**What you need to do**
Could you report every line from the entries that includes the word "agent"?
[Dataset Boundary: Start]
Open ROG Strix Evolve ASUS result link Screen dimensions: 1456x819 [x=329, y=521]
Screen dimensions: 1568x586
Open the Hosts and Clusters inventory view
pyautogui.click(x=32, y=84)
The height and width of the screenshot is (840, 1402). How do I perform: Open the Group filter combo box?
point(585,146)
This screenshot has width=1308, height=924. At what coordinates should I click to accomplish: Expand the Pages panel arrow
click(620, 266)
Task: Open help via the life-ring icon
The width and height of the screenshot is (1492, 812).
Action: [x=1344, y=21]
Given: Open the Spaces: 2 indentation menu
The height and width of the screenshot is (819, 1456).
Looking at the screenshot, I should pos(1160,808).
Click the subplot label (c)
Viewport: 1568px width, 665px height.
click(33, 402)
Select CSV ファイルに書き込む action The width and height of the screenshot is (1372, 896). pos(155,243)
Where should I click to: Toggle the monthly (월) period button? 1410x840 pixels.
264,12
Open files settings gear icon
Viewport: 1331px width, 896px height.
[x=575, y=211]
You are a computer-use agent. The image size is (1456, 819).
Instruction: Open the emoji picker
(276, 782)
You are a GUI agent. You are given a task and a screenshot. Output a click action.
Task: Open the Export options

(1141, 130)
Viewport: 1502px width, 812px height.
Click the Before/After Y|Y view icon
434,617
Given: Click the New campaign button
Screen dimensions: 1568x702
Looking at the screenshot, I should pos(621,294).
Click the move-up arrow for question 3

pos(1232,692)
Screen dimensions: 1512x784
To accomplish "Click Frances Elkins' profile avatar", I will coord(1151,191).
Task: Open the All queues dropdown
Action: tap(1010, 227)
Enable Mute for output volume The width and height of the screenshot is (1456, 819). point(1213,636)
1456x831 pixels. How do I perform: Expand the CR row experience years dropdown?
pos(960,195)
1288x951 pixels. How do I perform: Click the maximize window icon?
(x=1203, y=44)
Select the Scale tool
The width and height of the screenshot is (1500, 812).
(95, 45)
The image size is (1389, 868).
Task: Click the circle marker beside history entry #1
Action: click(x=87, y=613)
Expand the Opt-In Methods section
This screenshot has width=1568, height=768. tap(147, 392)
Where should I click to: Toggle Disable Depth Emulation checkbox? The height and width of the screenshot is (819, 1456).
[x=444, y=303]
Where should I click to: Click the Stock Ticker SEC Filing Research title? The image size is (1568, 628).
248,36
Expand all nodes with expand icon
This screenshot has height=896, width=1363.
[Dataset Boundary: End]
**Answer area**
You are a computer-use agent. The image size is (1456, 819).
You are a GUI agent. You are given a task and a screenshot. Output a click action.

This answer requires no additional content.